The Top Ten list is based on scoring criteria of an international group of researchers from John Hopkins University, Harvard University, IIT Delhi, Mt. Sinai Hospital and other well known academic institutions. Also leaders of major international environmental remediation institutes –for instance Green Cross Switzerland, a charity that works to overcome the damage caused by industrial and military disasters- participated in the Blacksmith Institute report. The list is alphabetically by country because within the list sites are unranked. Ranking is not realistic or feasible… given the wide range of location sizes, populations and pollution dynamics, the report explains.

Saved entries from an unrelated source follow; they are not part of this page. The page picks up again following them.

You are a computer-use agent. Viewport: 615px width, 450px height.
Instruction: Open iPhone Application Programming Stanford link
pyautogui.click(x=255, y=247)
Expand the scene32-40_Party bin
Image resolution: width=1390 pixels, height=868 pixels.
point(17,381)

Mining, Cold War era legacy pollution and unregulated industrial production are the major culprits behind the pollution identified by the Blacksmith Institute. Among the new sites on the 2007 list, Tianying (China), a massive lead production base, is responsible for half of the country’s total output. Lead poisoning severely stagnates children’s intellectual development.
The report focused on places where pollution most severely impacts human health, especially the health of children. ‘The fact of the matter is that children are sick and dying in these polluted places, and it’s not rocket science to fix them’, says Richard Fuller, founder and director of Blacksmith Institute. ‘This year there has been more focus on pollution in the media, but there has been little action in terms of new funding or programs. We all need to step up to the plate and get moving’.
Blacksmith Institute reported also the ‘Dirty 30’, a more comprehensive group of polluted locations around the world that includes the Top Ten. The majority of the Dirty 30 sites lie in Asia, with China, India and Russia having the greatest number. Toxic pollution in these sites has resulted from sources as diverse as massive industrial estates, large-scale mining and smelting operations and even Cold War era chemical weapons production.
‘All these sites in the Dirty 30 are very toxic and dangerous to human health’, says Hanrahan, Blacksmith’s Director for Global Operations. ‘Our database now includes over 400 polluted sites. We will update the report yearly. Getting the problem of extreme pollution on the ‘radar’ is a first step to taking action’.